▶ [What you need to do]:
[1] Answer these from the Chrome Waves post:
(a) Who handles drums and bass in the band?
(b) To what year do the roots of the project go back?
(c) How long is "Height of the Rifles"?
[2] Reproduce a passage of the Chrome Waves post word for word, starting at "First, here’s the" and ending after "of Bob Fouts.".

▶ [Text provided]:
+++
Unless I miss my bet (and I would bet a lot on this), the day will come when you will be reading and hearing about this band far and wide, and you can tell your friends that you heard them first at NO CLEAN SINGING. Your friends may then look at you like a slug just crawled out of your nose, but pay them no mind. Who cares if they’ve never heard of NCS? What matters is the music of Chrome Waves.
First, here’s the line-up of this band:
Vocals: Stavros Giannopolous (vocalist and guitarist for The Atlas Moth), whose current album is popping up on “Best of 2011” lists far and wide)
Guitars: Jeff Wilson (guitarist of Wolvhammer, whose 2011 album The Obsidian Plains is superb and is also appearing on lots of year-end best-lists; formerly of Nachtmystium and Bringers of Disease)
Drums and bass: Bob Fouts (bassist for doom-metal band Apostle of Solitude; formerly with The Gates of Slumber)
I saw those names, and that was all the inducement I needed to spend some time with the first track they’ve released — a song that publicly debuted only last night called “”Height of the Rifles”. After the jump, we’ll be streaming it for you, but first, a little more intelligence about Chrome Waves from this interview of Bob Fouts.
The roots of the project go back to 2009, when Fouts was playing with Nachtmystium as their touring drummer and Wilson was then their guitarist. The two became friends and decided to begin working together on the musical project that would become Chrome Waves. After writing several songs, they sent demos to Giannopolous, and he also signed on to the project. They’ve been working on an album for the last year, and it’s now projected for release either later this month or in January.
“Height of the Rifles” is a 7-minute trip, and I had it on a repeating loop for about an hour last night. It includes charging, sludgy riffs, chiming guitar leads, and riveting percussion. It’s part black metal and part “post-metal”. It includes cracked-ice howling vocals, sheets of tremolo guitar, and a flood-tide of double-bass action. It includes fast, cathartic parts and mid-paced beautiful parts, with sweeping guitar melodies and reverberating, layered, piercing guitar solos. It echoes and swirls hypnotically, and it crashes like tides in a storm surge.
It’s quite a song. It wears its anguish on its sleeve, but it shows a lot of sinew, too. It reminds me a lot of deafheaven, maybe because I’ve been listening to Roads To Judah a lot lately. “Height of the Rifles” holds a lot of promise for the album as a whole. Check it out:
To keep track of news about the Chrome Waves album release, get connected to their Facebook page — or just keep reading NCS, because even though not all your friends may yet know who the fuck we are, we will be following Chrome Waves for you.
+++
▶ [Excerpted records]:
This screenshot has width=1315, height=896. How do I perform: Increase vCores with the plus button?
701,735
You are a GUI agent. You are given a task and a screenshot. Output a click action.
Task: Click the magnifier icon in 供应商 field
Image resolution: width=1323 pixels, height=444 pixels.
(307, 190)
+++
▶ [Solutions to each task]:
[1]
(a) Bob Fouts
(b) 2009
(c) 7 minutes

[2]
First, here’s the line-up of this band:
Vocals: Stavros Giannopolous (vocalist and guitarist for The Atlas Moth), whose current album is popping up on “Best of 2011” lists far and wide)
Guitars: Jeff Wilson (guitarist of Wolvhammer, whose 2011 album The Obsidian Plains is superb and is also appearing on lots of year-end best-lists; formerly of Nachtmystium and Bringers of Disease)
Drums and bass: Bob Fouts (bassist for doom-metal band Apostle of Solitude; formerly with The Gates of Slumber)
I saw those names, and that was all the inducement I needed to spend some time with the first track they’ve released — a song that publicly debuted only last night called “”Height of the Rifles”. After the jump, we’ll be streaming it for you, but first, a little more intelligence about Chrome Waves from this interview of Bob Fouts.